Species' geographic ranges vary enormously, and even closest relatives may differ in range size by several orders of magnitude. With data from hundreds of species spanning 20 genera in 15 families, we show that plant species that autonomously reproduce via self-pollination consistently have larger geographic ranges than their close relatives that generally require two parents for reproduction. Further analyses strongly implicate autonomous self-fertilisation in causing this relationship, as it is not driven by traits such as polyploidy or annual life history whose evolution is sometimes correlated with selfing. Furthermore, we find that selfers occur at higher maximum latitudes and that disparity in range size between selfers and outcrossers increases with time since their evolutionary divergence. Together, these results show that autonomous reproduction—a critical biological trait that eliminates mate limitation and thus potentially increases the probability of establishment—increases range size.

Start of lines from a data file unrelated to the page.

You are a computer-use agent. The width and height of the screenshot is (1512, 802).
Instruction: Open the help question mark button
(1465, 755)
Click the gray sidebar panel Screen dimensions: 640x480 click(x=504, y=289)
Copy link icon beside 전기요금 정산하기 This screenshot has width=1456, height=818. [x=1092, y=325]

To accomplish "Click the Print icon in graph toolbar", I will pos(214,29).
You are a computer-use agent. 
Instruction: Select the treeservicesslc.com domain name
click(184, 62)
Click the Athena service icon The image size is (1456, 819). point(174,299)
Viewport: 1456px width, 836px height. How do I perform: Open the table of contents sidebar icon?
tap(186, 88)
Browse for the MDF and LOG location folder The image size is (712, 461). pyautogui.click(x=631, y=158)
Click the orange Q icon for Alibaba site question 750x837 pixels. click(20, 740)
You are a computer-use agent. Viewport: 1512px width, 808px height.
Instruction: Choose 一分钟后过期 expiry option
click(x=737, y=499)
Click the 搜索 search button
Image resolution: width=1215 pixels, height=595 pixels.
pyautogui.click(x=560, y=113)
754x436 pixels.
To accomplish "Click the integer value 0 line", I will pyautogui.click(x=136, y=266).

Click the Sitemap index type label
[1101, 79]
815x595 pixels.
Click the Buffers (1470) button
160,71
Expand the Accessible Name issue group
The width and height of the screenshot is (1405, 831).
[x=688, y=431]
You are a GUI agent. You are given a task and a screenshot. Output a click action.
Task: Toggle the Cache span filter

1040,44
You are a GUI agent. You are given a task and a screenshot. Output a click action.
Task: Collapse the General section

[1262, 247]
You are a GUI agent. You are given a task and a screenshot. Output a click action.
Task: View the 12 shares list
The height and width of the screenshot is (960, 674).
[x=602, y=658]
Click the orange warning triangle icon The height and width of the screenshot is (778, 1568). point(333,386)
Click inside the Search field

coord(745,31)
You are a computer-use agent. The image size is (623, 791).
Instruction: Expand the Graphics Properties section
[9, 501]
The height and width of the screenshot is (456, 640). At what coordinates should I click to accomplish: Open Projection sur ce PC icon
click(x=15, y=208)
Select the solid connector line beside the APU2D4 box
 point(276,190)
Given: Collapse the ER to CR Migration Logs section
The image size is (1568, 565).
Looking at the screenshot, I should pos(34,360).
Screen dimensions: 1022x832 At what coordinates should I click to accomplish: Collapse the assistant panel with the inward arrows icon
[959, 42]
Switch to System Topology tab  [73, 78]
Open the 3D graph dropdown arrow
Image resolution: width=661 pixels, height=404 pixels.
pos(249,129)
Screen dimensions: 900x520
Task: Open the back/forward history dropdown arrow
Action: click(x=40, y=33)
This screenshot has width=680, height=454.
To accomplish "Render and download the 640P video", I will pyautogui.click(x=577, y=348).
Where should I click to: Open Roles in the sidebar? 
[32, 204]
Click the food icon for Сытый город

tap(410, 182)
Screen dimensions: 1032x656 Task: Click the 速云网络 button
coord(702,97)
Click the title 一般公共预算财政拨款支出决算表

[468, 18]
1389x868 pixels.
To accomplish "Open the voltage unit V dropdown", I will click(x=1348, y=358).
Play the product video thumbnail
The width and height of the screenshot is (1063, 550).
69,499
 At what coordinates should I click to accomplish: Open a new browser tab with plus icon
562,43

Geographic data organized by genus
For each genus in the study there are two types of files: 1) "orignal.gbif.genus" contains all known occurrence records for the species in our study as downloaded from the Global Biodiversity Information Facility (http://www.gbif.org) 2) "ft.clean.gbif.genus" contains the filtered and cleaned records used in downstream analyses (note that scripts to generate these cleaned files are in folder "get.clean.geo").
data geographic.zip
Mating system data organized by genus
For each genus in the study there is a unique file "genus.csv" that contains the following data columns: species names (species), mating system category (mate.sys), method used to assign mating system (method), source (ref), notes (notes), and availability of loci on genbank (rps, its, trn).
data mating system.zip
Phylogenetic data orangized by genus
For each genus, there are several files: original genbank download of its sequences (original.genbank.genus.fasta), aligned its sequences (genus.its.aligned.fa), BEAST xml file (genus.its.aligned.xml), BEAST output files (genus.its.aligned.log, genus.its.aligned.ops, genus.its.aligned.trees), subset of 9000 trees from the posterior (genus.its.final.tree), and consensus tree used only for data visualization (genus.its.consensus.tree).
data phylogenetic.zip
Correlated trait data table
This data table contains the following columns: species name (species), number of gametic chromosomes (X1N), qualitative ploidy assignment (ploidy.qual), notes on ploidy (ploidy.notes), source for ploidy (ploidy.source), qualitative life history assignment (life.history.qual), notes on life history (ann.per.notes), life history source (ann.per.source)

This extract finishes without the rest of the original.